# Optimizing a Deep Neural Network (DNN) training program
---

This Lab is into two parts: part 1 & 2. The part 1 discusses profiling using NVIDIA Nsight Systems, while part 2 expatiates on the application of PyTorch Profiler with TensorBoard plugin. Both parts focus on steps to optimizing deep neural network training program using a PyTorch mnist program. 

Overall, the lab teaches how to use NVIDIA Nsight Systems and PyTorch Profiler with TensorBoard to optimize a simple Deep Neural Network (DNN) training program that detects hand-written digits. The techniques and strategies discussed in this lab will translate to optimizing any application that uses NVIDIA's GPUs.

In this lab, you will learn how to do the following.
- Run the sample application
- Use NVIDIA Nsight Systems to profile the application
- Use PyTorch Profiler to profile the application and visualize on TensorBoard 
- Interpret the timeline provided by NVIDIA Nsight Systems and understand the application's use of the system resources
- Use TensorBoard execution summary, step time breakdown, and performance recommendation to understand the application's use of the system resources
- Identify performance problems in the application and apply optimization strategies
- Confirm the performance improvement gained from the optimizations

Below is the agenda to get us started with the optimizing process of a simple Deep Neural Network (DNN) training program.

## Table of Content
1. Part 1 (Profiling With NVIDIA Nsight Systems) [**required for evaluation**]
    1. [Start the NVIDIA Nsight Systems lab](jupyter_notebook/01_introduction.ipynb)
    1. [PyTorch mnist and Optimization Workflow](jupyter_notebook/02_pytorch_mnist.ipynb)
    1. [Data Transfers between Host and GPU](jupyter_notebook/03_data_transfer.ipynb)
    1. [Tensor Core](jupyter_notebook/04_tensor_core_util.ipynb)
    1. [Summary](jupyter_notebook/05_summary.ipynb)
1. Part 2 (PyTorch Profiler with Tensorboard)[**optional**]
    1. [Start PyTorch Profiler with TensorBoard plugin](jupyter_notebook/tb01_introduction.ipynb)
    1. [PyTorch mnist Optimization from TensorBoard Visualization](jupyter_notebook/tb02_pytorch_mnist.ipynb)
    1. [Memory Operation ](jupyter_notebook/tb03_data_transfer.ipynb)
    1. [Tensor Core](jupyter_notebook/tb04_tensor_core_util.ipynb)
    1. [Summary](jupyter_notebook/tb05_summary.ipynb)
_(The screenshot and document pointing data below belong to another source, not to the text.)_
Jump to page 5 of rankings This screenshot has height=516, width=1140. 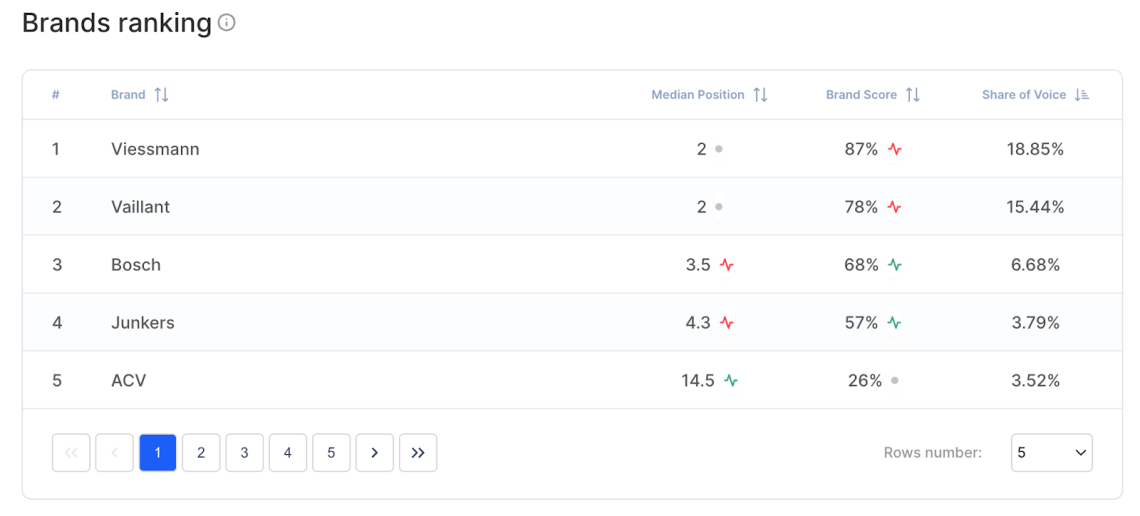pyautogui.click(x=331, y=453)
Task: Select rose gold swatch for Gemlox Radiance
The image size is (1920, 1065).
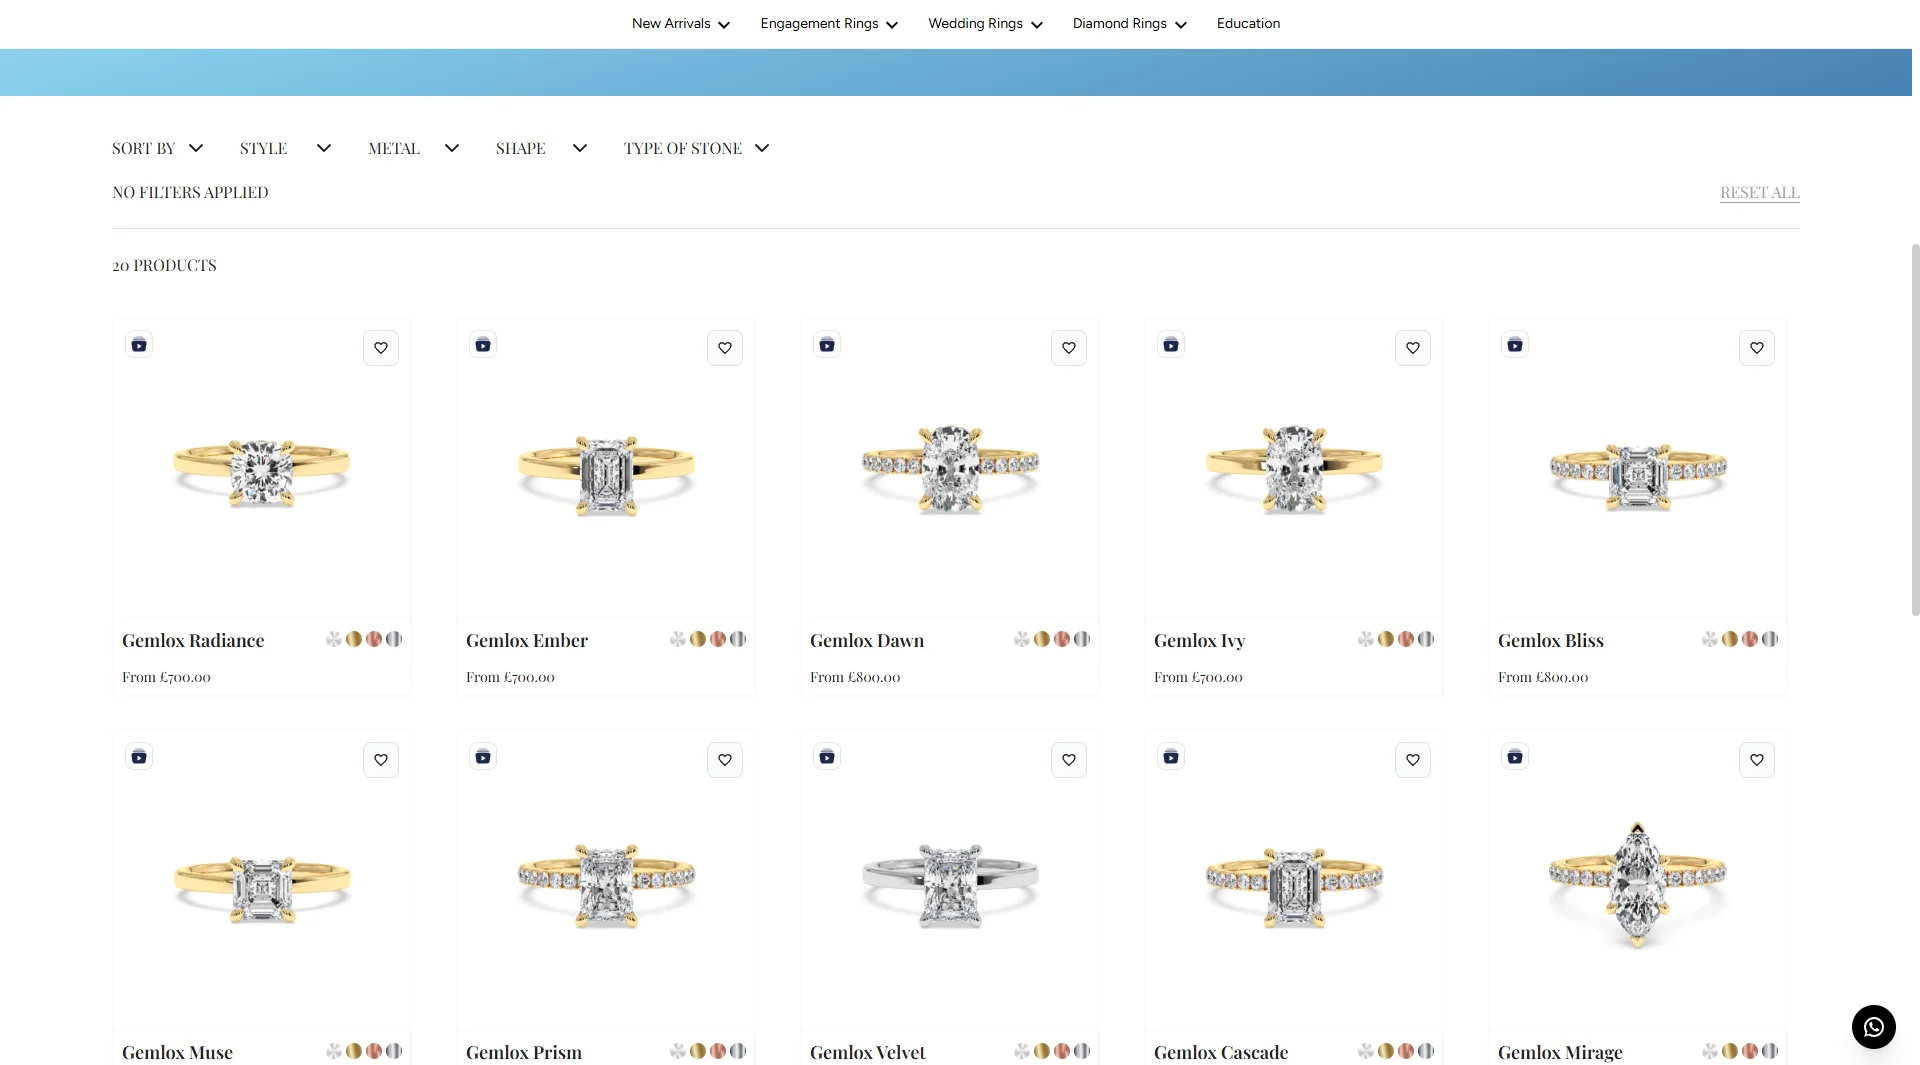Action: (374, 639)
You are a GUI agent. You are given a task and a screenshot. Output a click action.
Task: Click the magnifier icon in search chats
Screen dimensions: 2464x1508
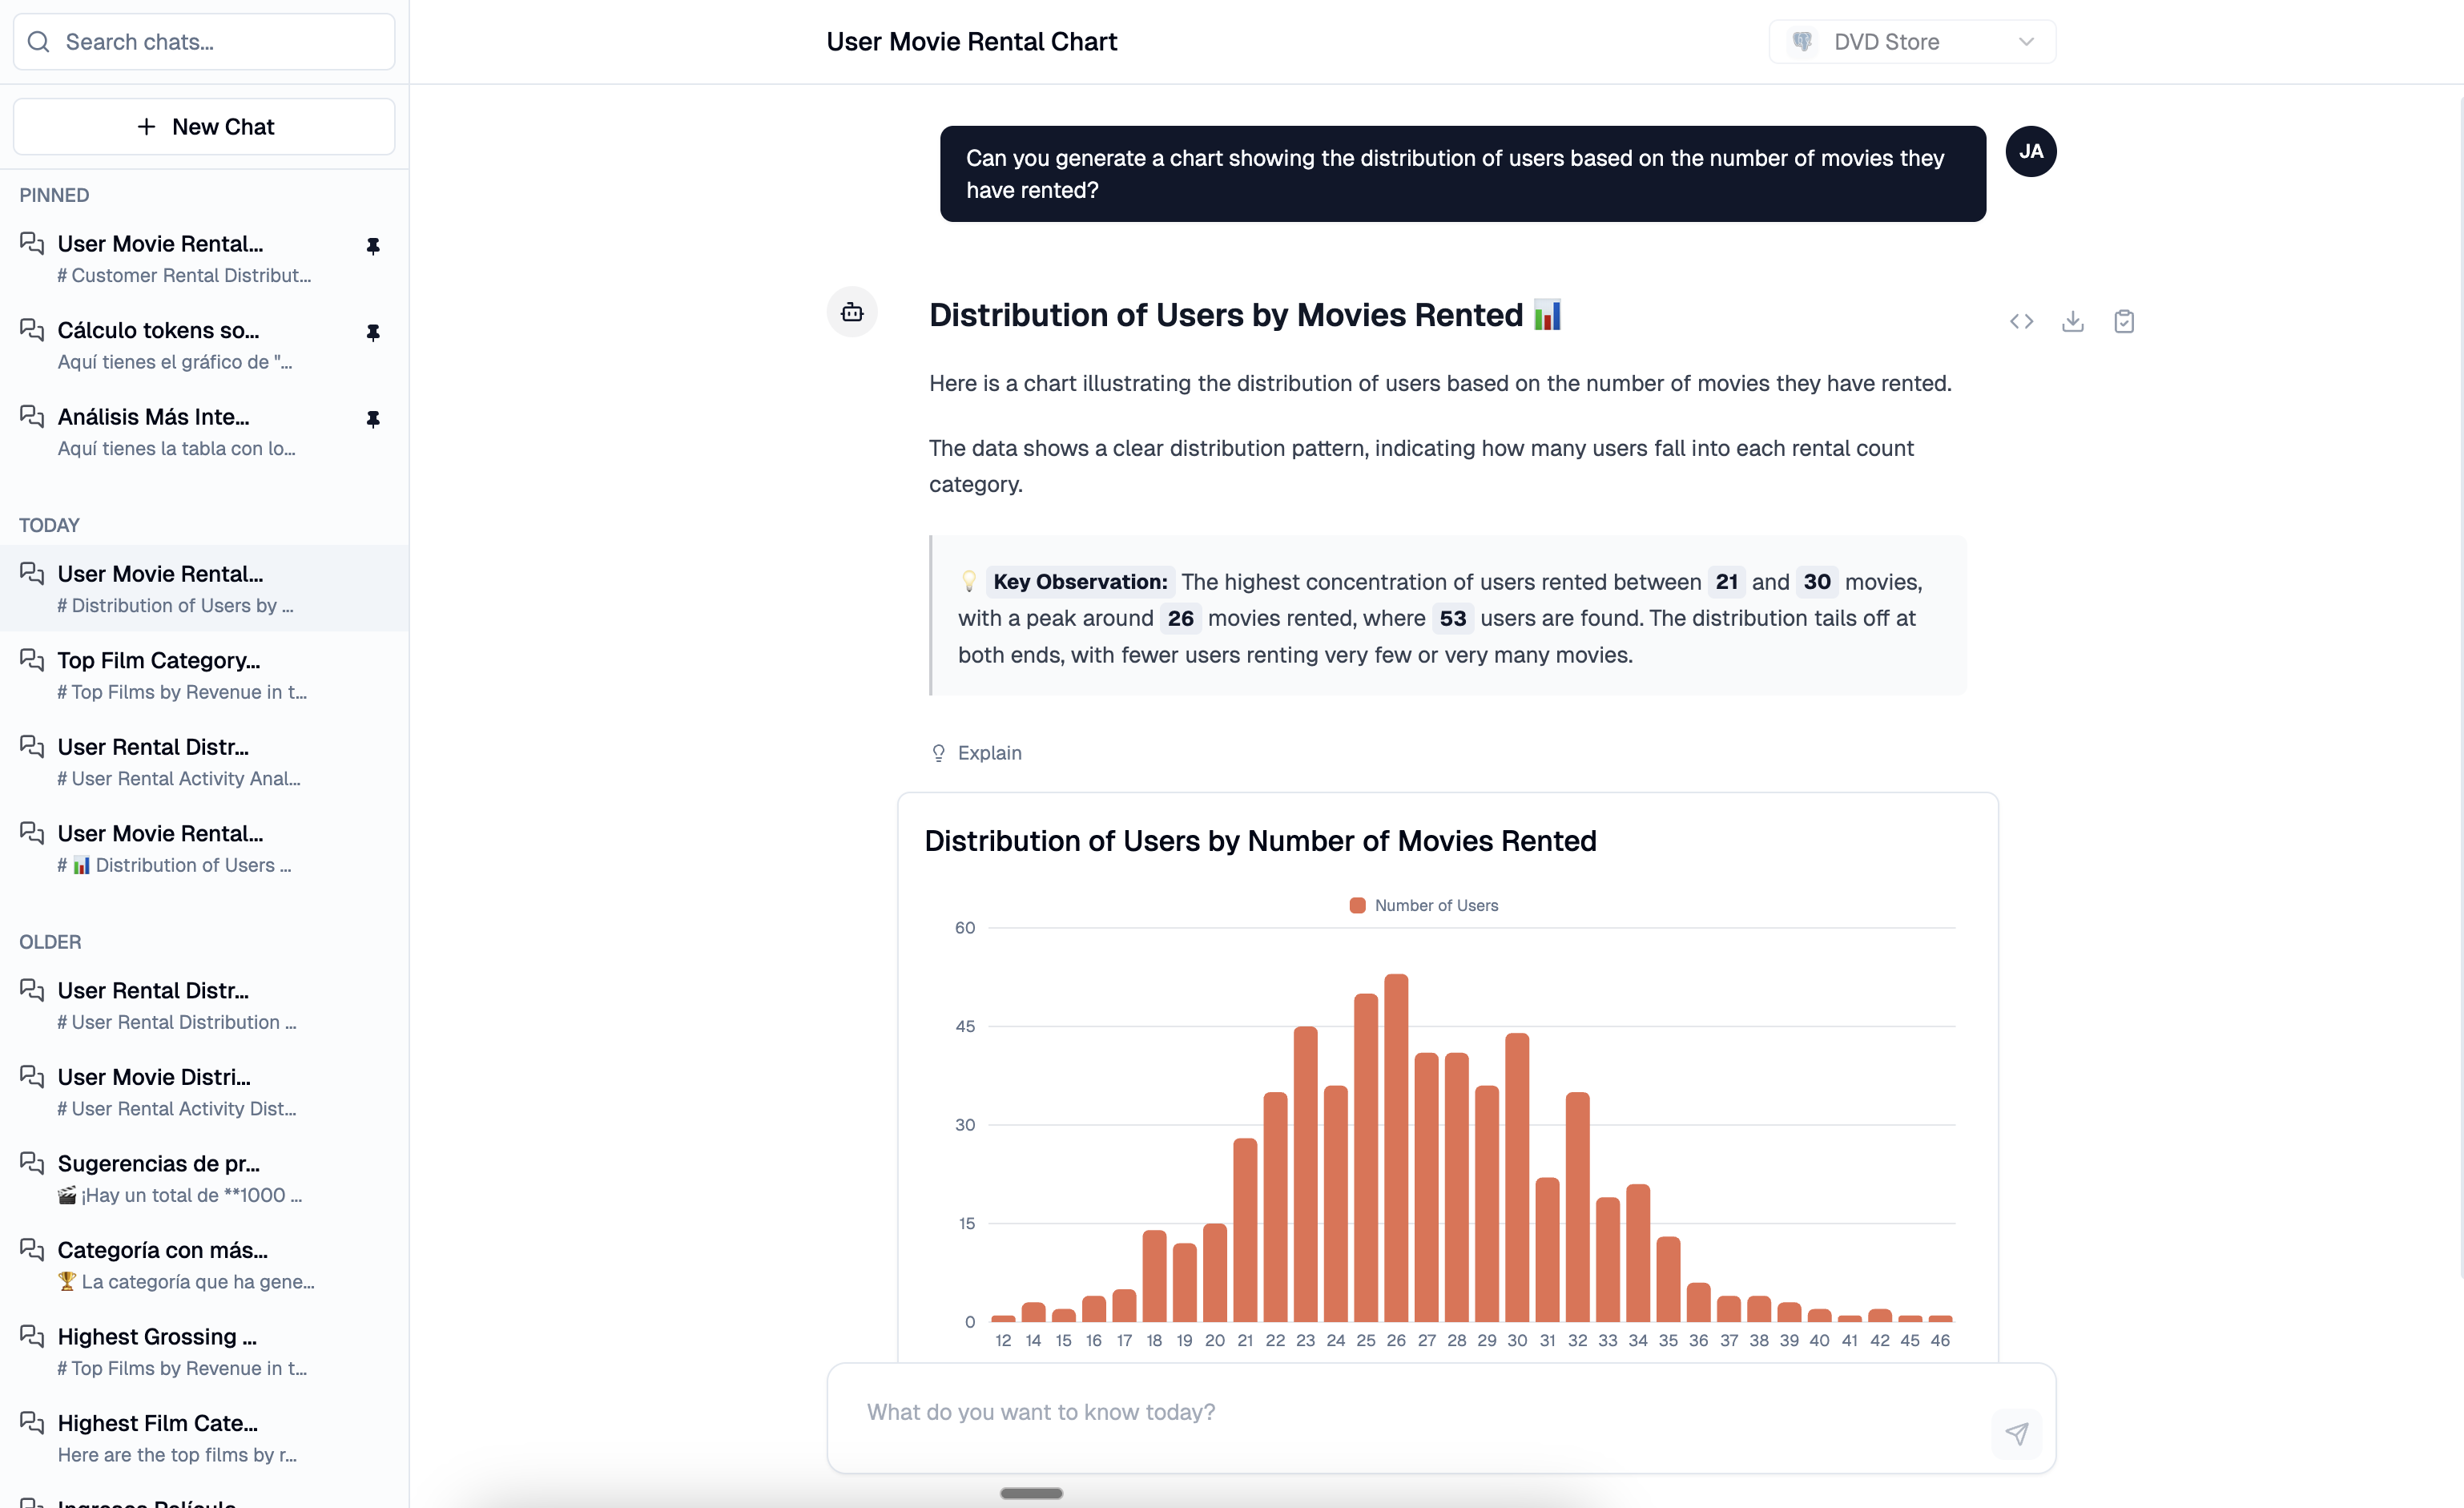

Let's execute the cell below to display information about the CUDA driver and GPUs running on the server by running the `nvidia-smi` command. To do this, execute the cell block below by giving it focus (clicking on it with your mouse), and hitting Ctrl-Enter, or pressing the play button in the toolbar above. If all goes well, you should see some output returned below the grey cell.


In [None]:
!nvidia-smi

### Tutorial Duration
The lab material will be presented in a 2hr session..

### Content Level
Beginner, Intermediate

### Target Audience and Prerequisites
The target audience for this lab are Prospective mentors who desire to become a mentor at AI-based Hackathon. Audience are expected to have Python programming background Knowledge. 

## Links and Resources


[NVIDIA® Nsight™ Systems](https://docs.nvidia.com/nsight-systems/)


**NOTE**: To be able to see the profiler output, please download NVIDIA Nsight Systems' latest version from [here](https://developer.nvidia.com/nsight-systems).

You can also get resources from [openhackathons technical resource page](https://www.openhackathons.org/s/technical-resources)


--- 

## Licensing 

This material is released by OpenACC-Standard.org, in collaboration with NVIDIA Corporation, under the Creative Commons Attribution 4.0 International (CC BY 4.0).